In United States ex rel. Todd v. Fidelity National Financial, Inc. (D. Colo. March 12, 2014), the district court noted that the standards for determining “prevailing party” when a relator voluntarily dismisses a False Claims Act complaint change depending on whether costs or attorneys’ fees are at issue.
When determining prevailing-party status for purposes of assessing costs under Rule 54(d), a defendant is a prevailing party when a “‘plaintiff dismisses its case against the defendant, whether the dismissal is with or without prejudice.’” Id. (Cantrell v. Int’l Bhd. of Elec.
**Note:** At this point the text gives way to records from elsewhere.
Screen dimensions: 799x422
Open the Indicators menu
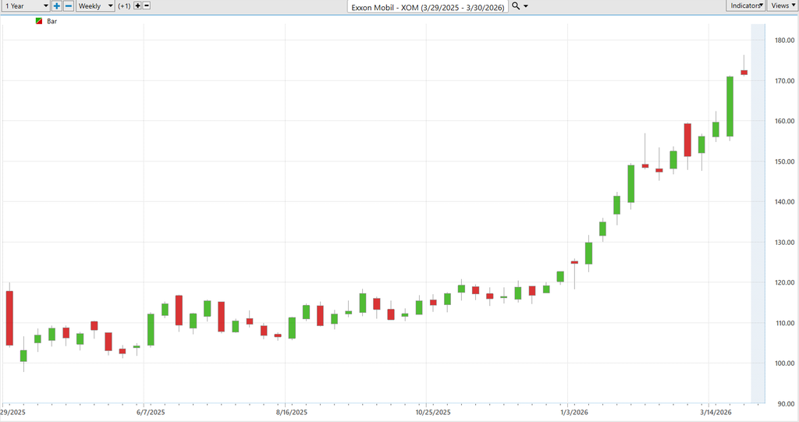coord(747,5)
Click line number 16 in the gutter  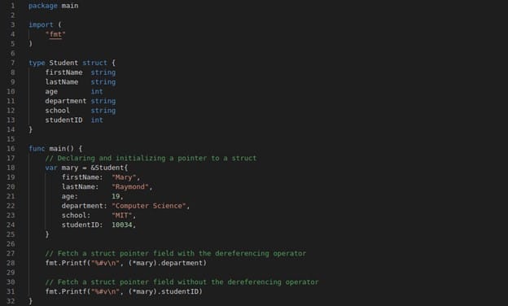(11, 149)
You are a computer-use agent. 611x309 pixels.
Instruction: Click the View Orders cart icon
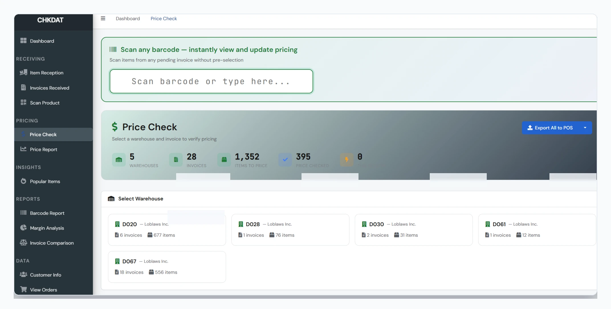point(23,289)
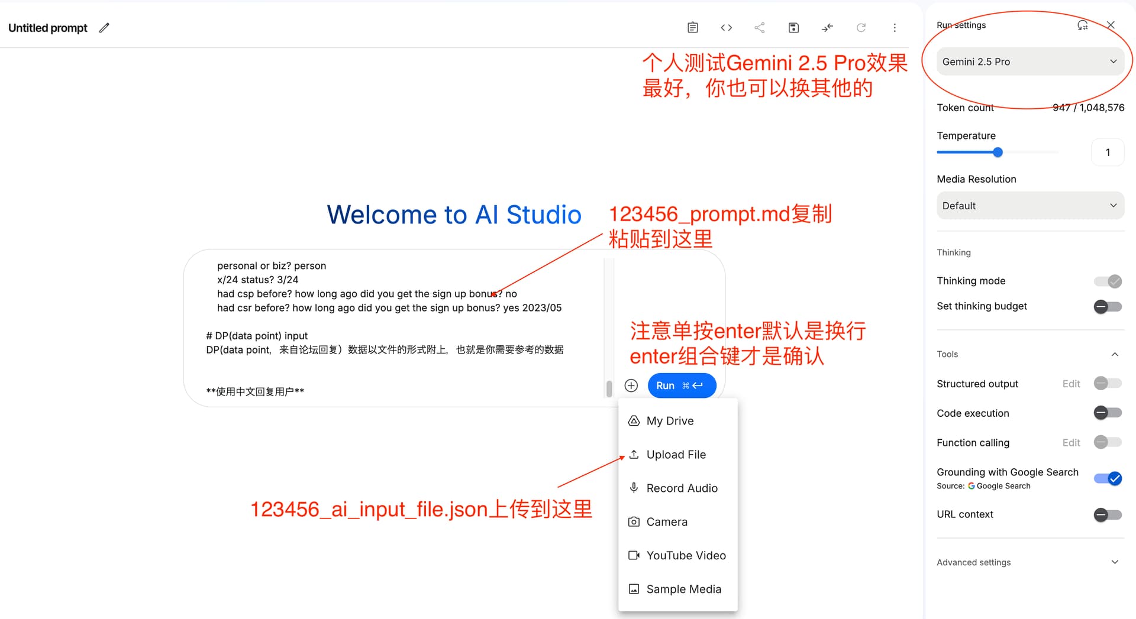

Workers, AFL-CIO, Local 2021, 69 F.3d 456 (10th Cir. 1995).) As the district court recognized, “Rule 54 creates a presumption that the district court will award costs to the prevailing party.” Slip Op. While the relators argued that the court should exercise its discretion to deny costs under the circumstances, the court held that it could not assess that request under the existing record. The court ordered the defendants to submit a bill of costs for evaluation under the factors outlined in Cantrell.
The district court observed, however, that “the landscape for prevailing parties shifts dramatically when the issue is an award of attorney fees under [the] federal fee shifting statute” under the False Claims Act. Slip Op. The district court noted that the Tenth Circuit has held that to be a prevailing party under the fee-shifting statute, there must be a “judicially sanctioned change” in the relationship of the parties. In Lorillard Tobacco Co. v. Engida, 611 F.3d 1209 (10th Cir. 2010), the court held that a voluntary dismissal under Rule 41(a)(1)(A)(i) requires no court order—it is “self-effectuating.” As a result, a voluntary dismissal by the plaintiff does not make the defendant a “prevailing party” for the purposes of the fee shifting provision of the False Claims Act (31 U.S.C. § 3730(d)(4)).